Saugatuck/Douglas Commercial Record

Blue Star

By Scott Sullivan
Editor
Axe Throwing
There’s a strip on Plainfield Drive in Grand Rapids where tattoo/piercing, liquor and ax-throwing shops come in quick succession. You don’t need to even cross the street.
We all like trifectas, so which first? Having seen Ed Ames “teach” Johnny Carson to throw a tomahawk on The Tonight Show, I might need a stiff one — beverage, that is — to start.
Ed’s aim was off, or on, depending, 56 years ago should you wish to view the video. A few shots of Fireball Cinnamon Whiskey might inure me to an errant axe thrown later.
So much for piercing. I can’t tell you how many tattoos I haven’t had but it’s never too late to start. After Fireballs and stitches I’ll be ready.
“Whaddya want and where?” the guy with the ink gun would ask.
“Pests on my posterior,” I’d say.
“Dogs or cats?”
“Pests, not pets,” I’d say, not that there’s a difference.
“Why pests?” he’d ask.
“To mark the National Pest Management Association releasing its biannual Bug Barometer,” I’d say. “After an exceptionally warm winter, with more warm temperatures and rain expected, they figure we’ll have more mosquitoes, ants, ticks and termites than we can deal with.”
“You want one or more of them on your rump?” he’d ask. “Why?”
“They see it, they’ll figure I’m already occupied.”
“You’re going to walk around with your a** hanging out?”
“Fat guys in low-slung pants do it all the time,” I’d say.
“What about all those bugs coming?”
“The NMPA suggests residents seal cracks.”
“I’m not gonna go there,” he’d say. “Get out!”
Seeking truth is not for the faint of heart. East of there lies Lowell, where a cop last week was cleared by prosecutors after allegedly kicking a possum off the road and swearing.
A motorist filed charges after stopping March 16 because two possums — one dead, the other playing guess what? — were lying on the road before him.
Police, alerted a car was stopped in a 55-mph zone, arrived. Body cams showed the officer using the side of his shoe to shoo the still-living beast away.
CYA (I don’t mean tattoos) time. Kent County prosecutor Chris Becker ruled there was no evidence the policeman used undue force on the possum nor swore while doing so. The driver was cleared too, because, “We cannot prove he knowingly filed a false report,” Becker said.

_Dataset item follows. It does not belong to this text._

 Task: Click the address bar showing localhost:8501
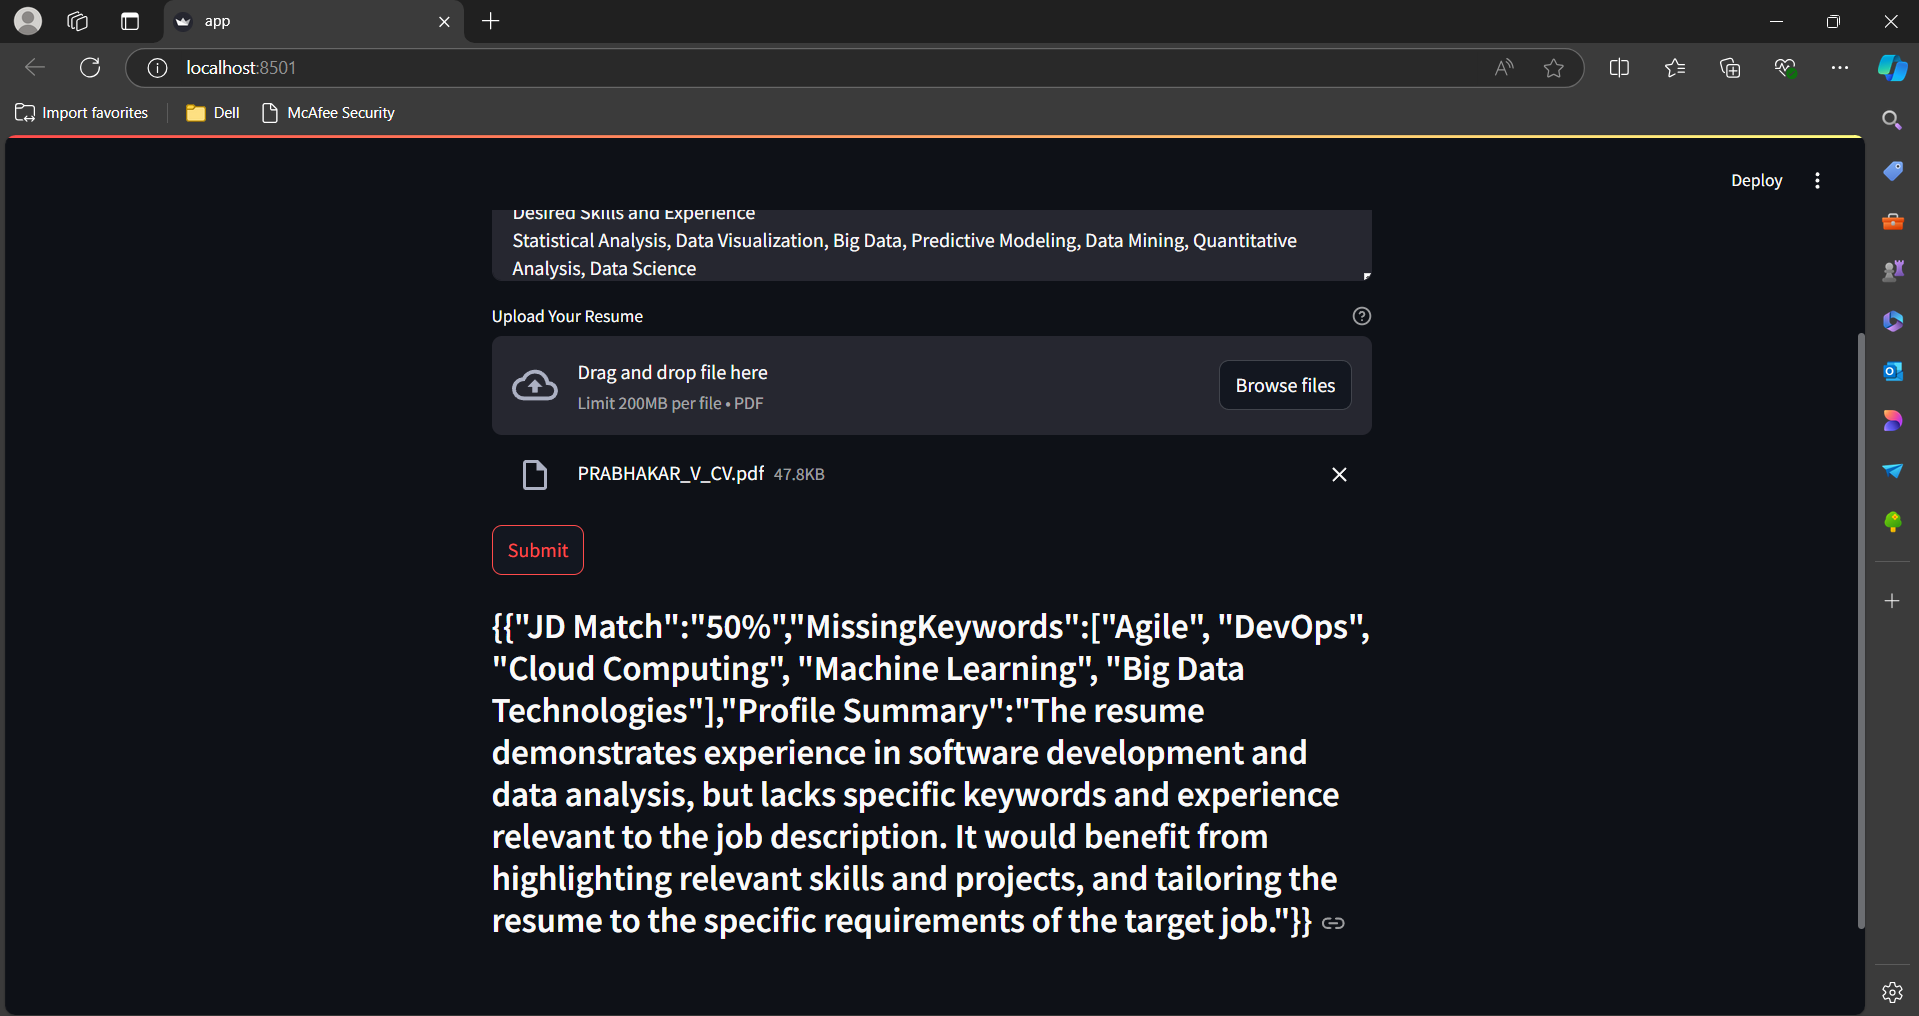click(800, 68)
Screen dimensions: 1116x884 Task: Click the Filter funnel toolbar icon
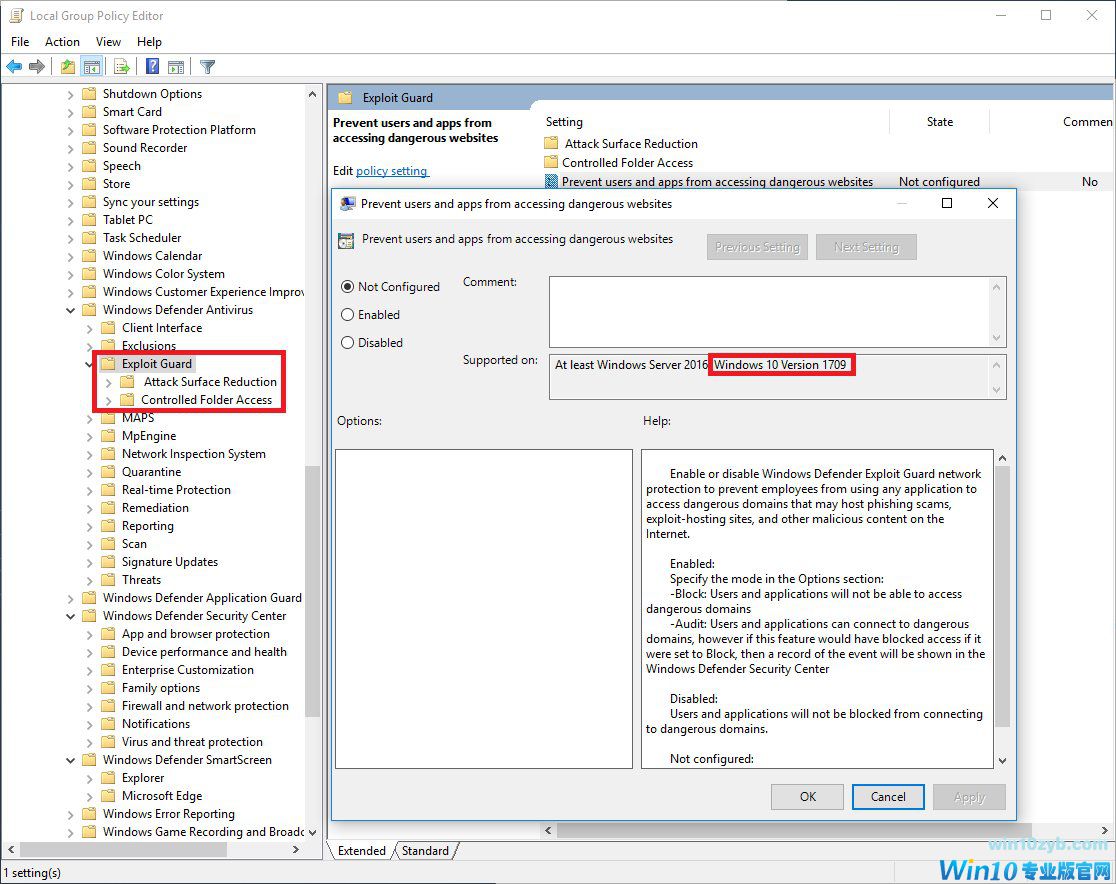207,67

Who pays when all walk after time, court appearances and processing because we presume innocence without proof beyond reasonable doubt? We taxpayers. Hand me another Fireball. The Bible tells us we’re all sinners and locks us up inside mortal bodies until we die.
After that I repaired to the Pullman Tavern, where Ed Ames was practicing hatchet throwing. In walked the possum cop and tattoo guy.
“Fancy meeting you here,” I said.
“You’re the one who makes this stuff up,” said the bartender.
“I’m bugged about bugs,” I said. “The NMPA says we’ll get a boatload.”
“Gimme a grasshopper,” said the tattoo guy.
“Stinger for me,” said the possum cop.
“Hey,” I complained. “My tequila has a worm in it.”
WHACK! “Not any longer,” said Ed. “I split it.”
“Spilt it too. My drink, not the worm.”
The possum cop drained his stinger. “You’re all under arrest,” he said.
“For what?”
“Whatever I make up,” said Becker, who’d just walked in. The possum cop kicked me and cursed, then the others joined him.
“I knew you’d be trouble,” said the bartender, “when I saw the axe sticking out of you.”
“I though I’d removed it.”
“You should see his butt,” the tattoo guy threatened.
“Kiss it,” I said. Then we all started throwing axes. It’s a sport you can see on TV, so you know it’s real.
“Have I told you about my wife’s pets?” I told the bartender.
“Over and over. That does it, I quit,” he said.
“Open bar!” the tattoo guy exclaimed.
Nothing brings guys together like drinking unless it’s axe-throwing, kicking possums or griping about how unfair the other sex is. E pluribus unum. Is this a great land or what?